Because bodies are lumpy and saggy and spotty and creaky and lopsided and hairy (or bald) and mortal and get hung over and don’t always like to digest cheese.
If you’re mad at your body and don’t love it, it’s not your body’s fault. It’s that you’ve forgotten what the concept of “love” implies.
It’s that you’ve confused “liking” with “loving”.
It’s that you’ve made a rule that certain conditions must be met before you will love your body. Which is not love.
Imagine a potential partner that said to you: “Before I will love you, you must get a nose job, learn French, change the way you laugh, and have smaller feet. Then I will consider your application and decide if you are worthy of my positive regard.” Unless you’re a total masochist, your response to that should be Fuck you. Especially if that potential partner reminded you every day — quite snidely, really — that you haven’t gotten smaller feet yet.
But of course, this is the deal we cut with ourselves every day.
If you were thinner, beautifuler, leaner, fitter, stronger, more organized, smarter, less of a piece of shit… then I might consider liking you, maybe.
That sounds like the adolescent girlbully who alternately pummeled your face into the ground and then psychologically scorched your remains, taunting you with the bait-and-switch of her potential friendship before ostracizing you from the group because OMG your huge feet.
The girlbully dangled the carrot of like in front of you. Her liking was always contingent and conditional, withdrawn at the slightest provocation.
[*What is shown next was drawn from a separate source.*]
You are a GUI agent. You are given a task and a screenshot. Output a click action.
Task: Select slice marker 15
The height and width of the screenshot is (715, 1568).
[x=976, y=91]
So who do you want to be to yourself?
A good, loving parent?
Or a girlbully?
Loving your body does NOT mean you can’t work to become healthier, fitter, or stronger. Indeed, just as you care for and nurture your babies, tending to their growth and development, you should also care for and nurture yourself. Tend to your own growth and development.
Help yourself mature and explore, just as you might do with children. Encourage yourself to try new things. Challenge yourself.
It’s OK to have moments of “not-like”. Because you can still not-like and love at the same time. (As my mom used to say to us, “I love you, but I don’t like your behaviour right now.”) You can still be a little mad at your body for not giving you a WNBA career, sometimes. But you should probably get over it and also forgive your body for cramps and zits and that weird mole and rejecting red wine.
Loving your body DOES mean you start with what is.
It means that you decide to love and care for yourself first. Right now. As-is. No conditions. No asterisks on the contract.
Get real, and love the one you’re with.